Excerpted passage =>
# To dexos 2 or not to Dexos 2?



## pandrad61 (Jul 8, 2015)

so i was writing up a customer that just bought a 2016 2500hd with the duramax engine... that truck still has DEF and all the emmisions junk the cruze does. I remember we here at the dealer use mobile 1 delvak oil in 15-40. i confirmed with parts department that it is in FACT NOT dexos 2 approved but meets CJ-4 standards. 

So why is it that the pickups don't have to use the Dexos 2 for warranty yet the cruze must? we both have the same emissions systems, both use ultra low sulfur highway diesel. This is odd that the big pickups dont have to use it and the Colorado and CTd have to. why not make all 3 oil burners use Dexos 2 or make it so non have to. either way it would make more oil get the dexos 2 stamp or if it is abolished or more oils meet the dexos 2 it would be favorable. or heck make it so any oil that's CJ-4 will allow easy of warranty so we can all get on with ownership with ease


----------



## RIXSTER (Apr 13, 2015)

Sounds like a good question for your Warranty Admin.


----------



## pandrad61 (Jul 8, 2015)

i doubt she would know. its just kinda funny seeing that Chevy makes a double standard for standard equipment


----------



## Tomko (Jun 1, 2013)

Problems and tasks =>
1) Write out the part of the Dexos 2 forum thread starting at "So why is it" and ending at "your Warranty Admin.".
2) Extend the Dexos 2 forum thread from the point where it stops.
The lines play no part in this.

Screenshot and document pointing data =>
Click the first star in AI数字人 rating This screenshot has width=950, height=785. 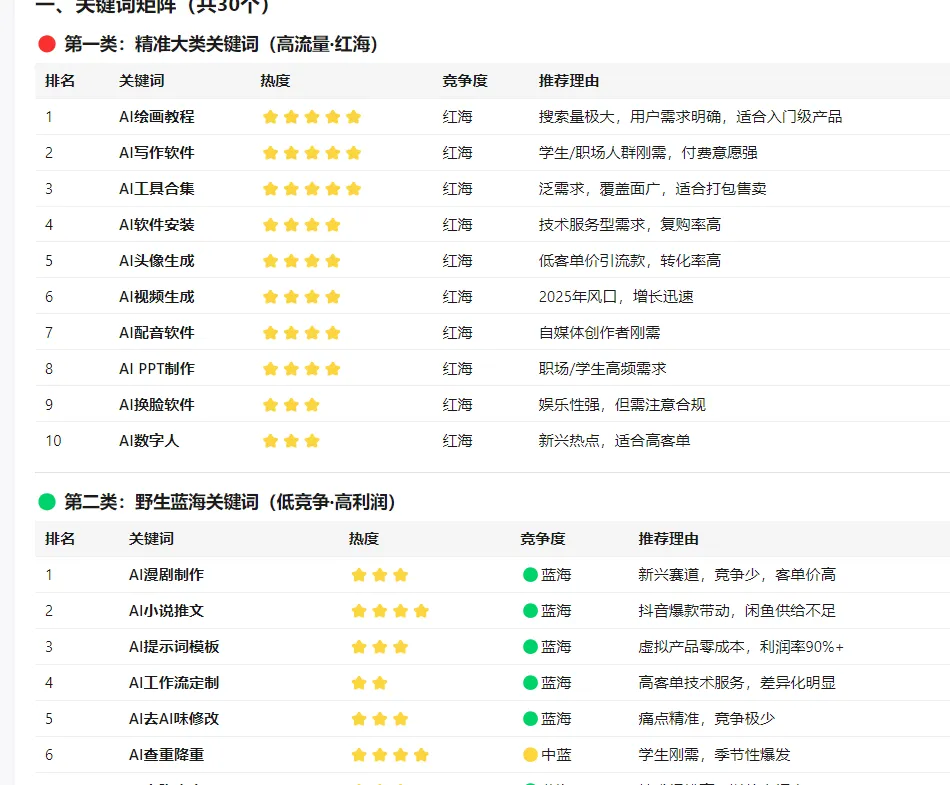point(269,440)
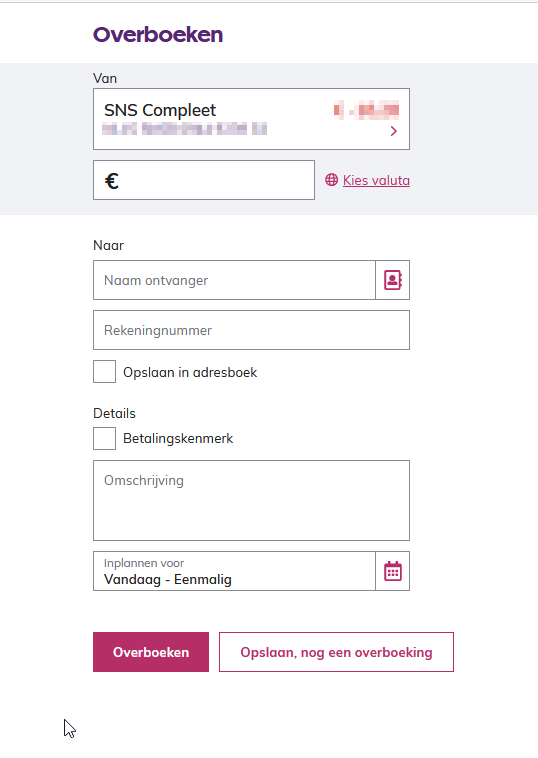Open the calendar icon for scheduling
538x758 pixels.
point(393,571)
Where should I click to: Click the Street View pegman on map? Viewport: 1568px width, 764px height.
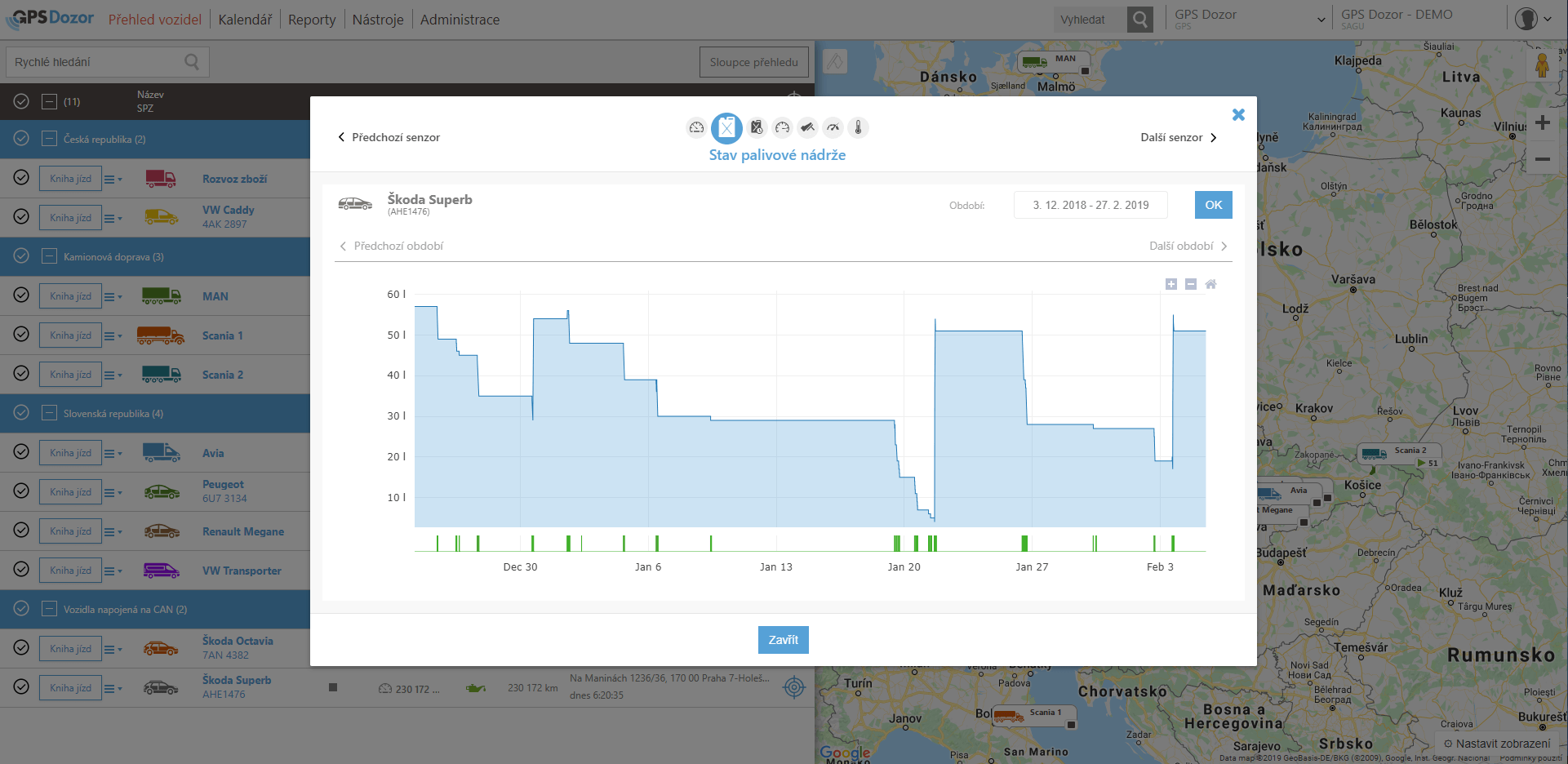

Exercise responses =>
1)
So why is it that the pickups don't have to use the Dexos 2 for warranty yet the cruze must? we both have the same emissions systems, both use ultra low sulfur highway diesel. This is odd that the big pickups dont have to use it and the Colorado and CTd have to. why not make all 3 oil burners use Dexos 2 or make it so non have to. either way it would make more oil get the dexos 2 stamp or if it is abolished or more oils meet the dexos 2 it would be favorable. or heck make it so any oil that's CJ-4 will allow easy of warranty so we can all get on with ownership with ease


----------



## RIXSTER (Apr 13, 2015)

Sounds like a good question for your Warranty Admin.

2)
Ask Isuzu.


----------



## pandrad61 (Jul 8, 2015)

im no lawyer by any means but im curiouse if someone took GM to court about this mabe they could present this as evidance. why are the pickups not requred to run the Dexos 2 oil when all other emmisions systems are the same. they deny CTD warrenty for non dexos 2 but not for the same equipt duramax
?


----------



## Tomko (Jun 1, 2013)

The Cruze and Colorado both use a VM Motori design diesel. 

The full-size use an Isuzu design diesel. 

Nothing to litigate. End of story. 

However, when the new Duramax appears expect it to require dexos2.


----------



## pandrad61 (Jul 8, 2015)

well if a CTd owner was to use a cj-4 oil because dexos 2 was not available and warranty got voided... maybe in front of a jury the person could ask why does one truck with same emissions get away with no warranty void with cj4 but not the cruze? almost like a double standard, this may convince the jury. just pondering late night thoughts lol. but im glad to hear the new hd will have to run dexos 2, this should push most oil manufacturers to reconsider getting the dexos badge.. i really want to run rottella t6 in the cruze since the whole home fleet runs it


----------



## diesel (Jun 8, 2013)

According to the owner's manual Dexos2 is not required for the Cruze but ACEA C3 is. 

"Use of Substitute Engine Oils if dexos2 is unavailable: In the event that dexos2-approved engine oil is not available at an oil change or for maintaining proper oil level, you may use substitute engine oil that meets ACEA C3 of the appropriate viscosity grade."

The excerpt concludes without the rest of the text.